— Не плачь, мамочка. Пожалуйста, не плачь. Я позвоню тебе. Через полчаса я тебе позвоню. Дай мне подумать. Ведь он мне отец все-таки...

14

   ...Ростопчин заехал за Степановым в отель; его самолет улетал за час до московского рейса; Степанов сразу же заметил на сиденье «Стандарт» и «Пост», — там были напечатаны заметки о красном писателе, принявшем участие в шоу, посвященном культурным программам за железным занавесом; никаких колкостей; сухое переложение двух-трех ответов; о главном событии вечера на Пикадилли, о том, что князь подарил Советскому Союзу уникальную работу Врубеля, не было написано ни строчки.

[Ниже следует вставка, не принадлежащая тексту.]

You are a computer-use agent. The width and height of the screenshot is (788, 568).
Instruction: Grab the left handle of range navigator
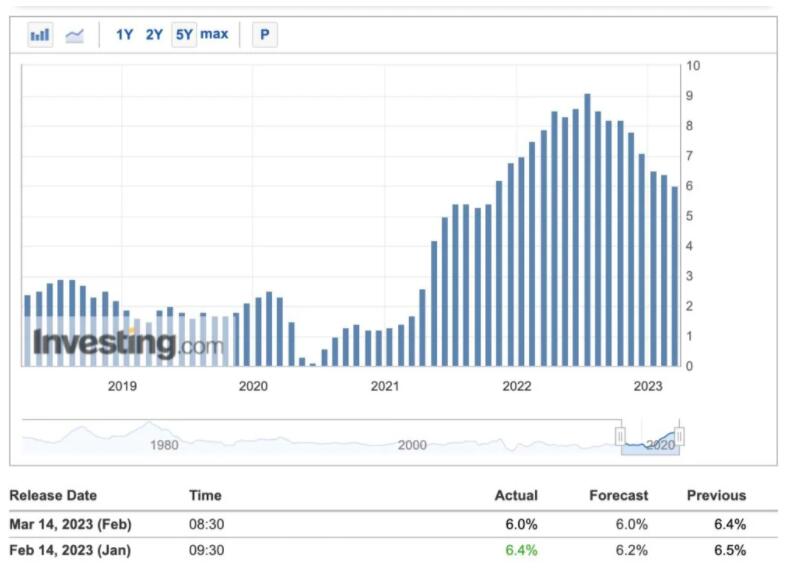[621, 436]
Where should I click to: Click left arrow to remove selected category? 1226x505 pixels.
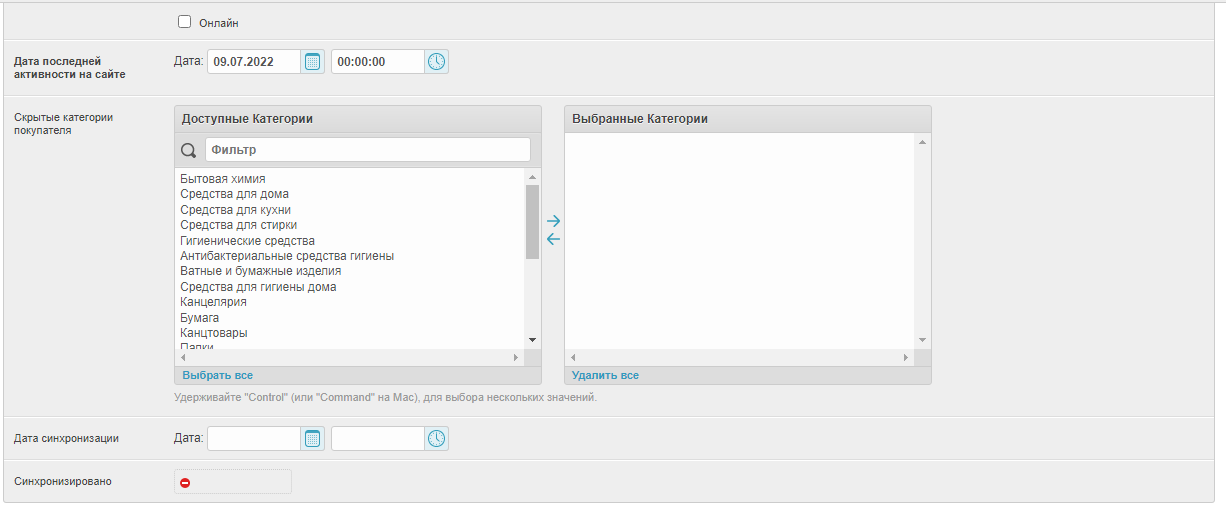point(553,239)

   «А я уговорил его остаться именно для того, чтобы дар сделался событием, — подумал Степанов, не зная, что говорить Ростопчину и как вести себя; он чувствован себя виноватым за то, что напечатали лондонские газеты. — Он прав: все, что происходило, происходило неспроста. Вчерашний вечер тому подтверждение, а сегодняшние газеты — приговор».

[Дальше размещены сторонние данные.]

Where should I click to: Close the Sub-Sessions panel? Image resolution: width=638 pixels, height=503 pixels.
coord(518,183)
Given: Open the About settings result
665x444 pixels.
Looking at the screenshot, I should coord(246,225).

   Ростопчин словно бы почувствовал состояние Степанова, положил ледяные пальцы на его руку, усмехнулся:
   — Митя, Митя, такова жизнь. Как бы она ни была крута, все равно ей надо радоваться. Знаешь, отчего меня так тянет русское искусство? Да только ли русское? Оттого что оно неповторимо... Если бы мир стал сонмом неповторимостей, как счастливо стало бы человечество! Вот о чем я подумай, когда прочитал это, — он кивнул на газеты. — Мне теперь будет трудно, Митя... Придется лечь в клинику. А потом начнется суд. Да, да, суд. И об этом уже есть сообщение в прессе... Женя возбудил против меня процесс... Это сын, ты понимаешь. За ним стоит стерва, мне жаль мальчишку, она им вертит, но от этого дело не меняется... Она умеет драться. Если я не смогу быть с тобою, — всякое может случиться, не успокаивай меня, не надо. Митя, — возьми эту визитную карточку. И не потеряй. Видишь? Сэр Мозес Гринборо. Это он спас нам Врубеля. Он сложный человек, но тем тебе будет интереснее. В мире нет простых людей: есть умные и глупые. Он — умный. Он просил не употреблять его имени всуе. Но он готов быть с нами... С тобою... Не думай, я не испугайся. Просто очень болит сердце. Этот самый сэр Мозес поил меня какими-то румынскими пилюлями, забыл, как они называются, вот досада, здорово мне помогли...
   — Геровитал?
   — Да неужели?! — обрадовался князь. — Откуда ты знаешь?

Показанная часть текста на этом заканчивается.